Friday marks a historic day in NASA’s history as two astronauts, Christina Koch and Jessica Meir, embark on the first all-female spacewalk to replace a failed battery charge/discharge unit outside the International Space Station (ISS). The walk began early in the morning for the U.S. and is slated to take five-and-a-half-hours from start to finish.
The women, who are good friends on and off the space station, are performing NASA’s second attempt at an all-female spacewalk after a first attempt in March was canceled due to a lack of size medium spacesuits. This massive oversight sparked outcries of sexism from the public and makes the success of this first all-female spacewalk all the more important.
This second iteration was announced by NASA on October 8th and had originally been scheduled for October 21st but was moved up after a unit installed during last Friday’s spacewalk subsequently failed.
This will be NASA’s 221st spacewalk in support of space agency assembly, maintenance and upgrades, but only the fourth and first for Koch and Meir respectively. This historic spacewalk will join the ranks of only 43 other spacewalks that have included any women. Of the previous women to have walked in space, 14 were American and one was Russian.

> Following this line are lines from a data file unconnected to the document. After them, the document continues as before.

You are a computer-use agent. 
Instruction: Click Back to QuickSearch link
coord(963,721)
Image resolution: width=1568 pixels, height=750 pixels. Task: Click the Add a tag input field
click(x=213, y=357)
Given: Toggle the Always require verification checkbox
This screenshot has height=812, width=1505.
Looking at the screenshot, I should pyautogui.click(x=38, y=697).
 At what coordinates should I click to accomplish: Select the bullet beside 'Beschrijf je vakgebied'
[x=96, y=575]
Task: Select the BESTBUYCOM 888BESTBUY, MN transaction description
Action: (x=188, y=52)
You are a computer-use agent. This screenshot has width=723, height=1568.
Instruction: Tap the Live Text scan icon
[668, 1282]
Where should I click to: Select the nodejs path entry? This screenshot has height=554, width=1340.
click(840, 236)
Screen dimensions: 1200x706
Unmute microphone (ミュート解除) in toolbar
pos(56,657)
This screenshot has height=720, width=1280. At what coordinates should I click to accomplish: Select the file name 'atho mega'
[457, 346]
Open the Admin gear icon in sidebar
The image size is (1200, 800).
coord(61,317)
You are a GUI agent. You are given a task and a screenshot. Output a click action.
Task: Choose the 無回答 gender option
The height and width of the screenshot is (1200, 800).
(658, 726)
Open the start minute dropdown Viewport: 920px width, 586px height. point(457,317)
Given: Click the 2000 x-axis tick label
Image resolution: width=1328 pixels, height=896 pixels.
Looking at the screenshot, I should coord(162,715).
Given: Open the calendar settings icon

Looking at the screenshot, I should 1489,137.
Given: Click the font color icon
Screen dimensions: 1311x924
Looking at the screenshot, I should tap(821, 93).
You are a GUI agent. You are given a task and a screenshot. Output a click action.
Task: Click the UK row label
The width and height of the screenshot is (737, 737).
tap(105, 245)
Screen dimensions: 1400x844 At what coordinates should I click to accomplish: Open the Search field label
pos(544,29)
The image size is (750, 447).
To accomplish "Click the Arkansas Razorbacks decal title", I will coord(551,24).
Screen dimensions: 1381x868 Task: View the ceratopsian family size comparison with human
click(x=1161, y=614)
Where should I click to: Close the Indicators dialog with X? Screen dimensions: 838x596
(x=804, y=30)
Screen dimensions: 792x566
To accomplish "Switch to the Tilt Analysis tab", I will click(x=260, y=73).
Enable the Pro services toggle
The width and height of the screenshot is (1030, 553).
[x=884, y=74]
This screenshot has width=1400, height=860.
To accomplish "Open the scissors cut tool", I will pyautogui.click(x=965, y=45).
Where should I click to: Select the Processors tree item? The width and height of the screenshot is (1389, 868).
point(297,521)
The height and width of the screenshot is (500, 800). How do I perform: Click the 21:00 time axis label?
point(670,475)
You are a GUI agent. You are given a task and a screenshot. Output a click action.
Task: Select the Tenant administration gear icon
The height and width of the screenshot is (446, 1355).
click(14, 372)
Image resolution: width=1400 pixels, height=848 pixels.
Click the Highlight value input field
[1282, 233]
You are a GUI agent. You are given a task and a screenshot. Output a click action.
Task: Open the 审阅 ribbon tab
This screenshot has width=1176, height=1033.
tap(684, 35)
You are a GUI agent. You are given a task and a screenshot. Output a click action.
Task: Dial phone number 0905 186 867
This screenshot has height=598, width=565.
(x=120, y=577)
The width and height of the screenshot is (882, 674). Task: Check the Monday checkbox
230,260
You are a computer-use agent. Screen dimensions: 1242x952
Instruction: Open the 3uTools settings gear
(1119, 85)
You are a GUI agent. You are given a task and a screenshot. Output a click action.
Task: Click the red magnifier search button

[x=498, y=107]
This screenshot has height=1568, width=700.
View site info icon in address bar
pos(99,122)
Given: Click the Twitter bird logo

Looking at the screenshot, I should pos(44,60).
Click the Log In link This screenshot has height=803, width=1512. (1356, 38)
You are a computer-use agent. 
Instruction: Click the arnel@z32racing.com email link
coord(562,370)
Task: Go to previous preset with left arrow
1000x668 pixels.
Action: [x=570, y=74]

Koch, who is leading the pair as evidenced by the red stripes on her spacesuit, is a Michigan native and flight engineer with a master’s degree in electrical engineering. During her previous three spacewalks, she’s amassed a total of 20 hours and 31 minutes outside the ISS. She became an astronaut in 2013 and arrived at the space station in March. On December 28 of this year, she will break the record for the longest single spaceflight by a woman.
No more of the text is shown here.